The Stones Keep Watch by John Whitney Steele
Published by Kelsay Books, Cover Design by Shay Culligan
Review by Randal A. Burd, Jr.
“The poetry of earth is never dead.” This observation by British Romantic poet John Keats has been oft repeated by countless poets, celebrated and obscure, since the 1817 publication of his poem, “On the Grasshopper and Cricket.” But this sentiment has not been expressed more deliberately, nor with more consistent passion than by another John—poet John Whitney Steele—in his first collection, The Stones Keep Watch.
This collection drew me in from the outset. The cover photograph is of Hawk Tower, a stone castle-like structure built in the early 20th century by the poet Robinson Jeffers. The structure is shaded from bright sunlight by surrounding trees which is a good match for the photographic style of the author. And, while you wouldn’t go wrong judging this book by its cover, the poems inside reward the high expectations it sets.

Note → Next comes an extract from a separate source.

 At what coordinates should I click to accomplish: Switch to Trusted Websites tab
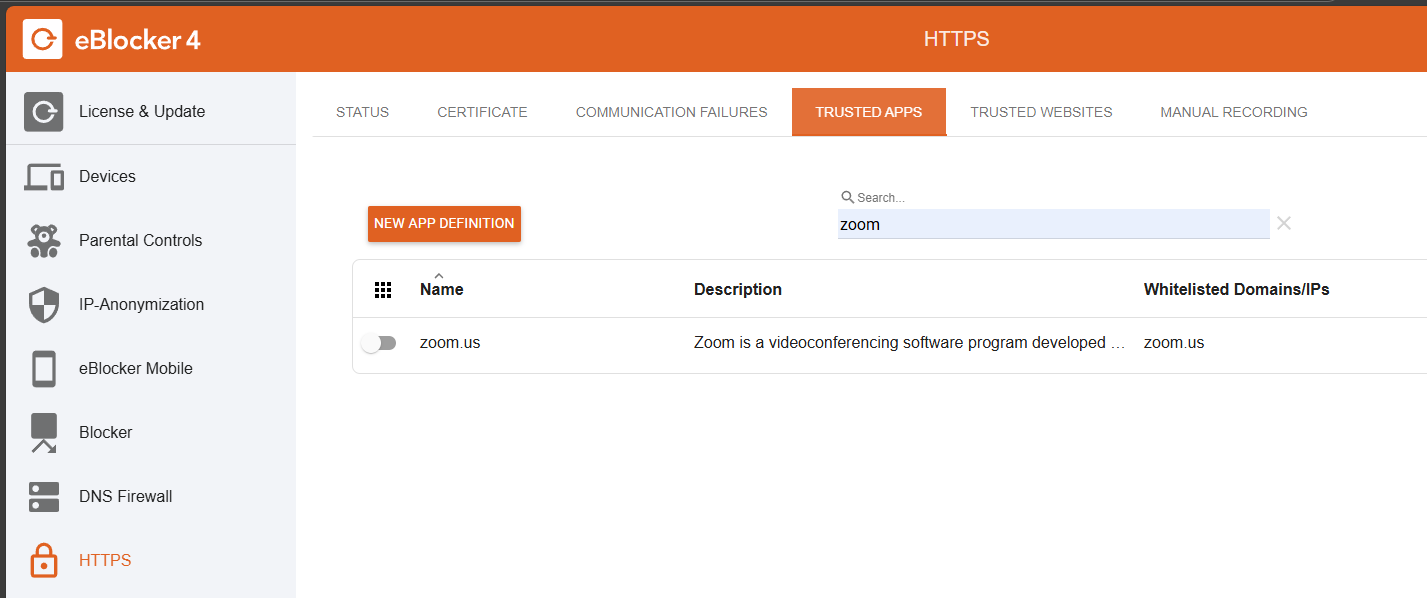(1041, 112)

Steele has spoken of coming late to writing poetry and he wastes no time digging into subject matter he feels passionately about.
The first poem in the collection, “Listen,” calls the reader to attention and implores them to listen as they are taken through a slide show of vividly described settings. Anxiety concerning climate change becomes apparent in the next poem, “Grinnell Glacier,” where the speaker kneels in prayer “knowing nothing lives forever,” speaks of “the silent sorrow of silver ice,” and laments to the glacier that “it’s too late to save you.” The poem goes on to describe the fallout from the glacier’s catastrophic disappearance.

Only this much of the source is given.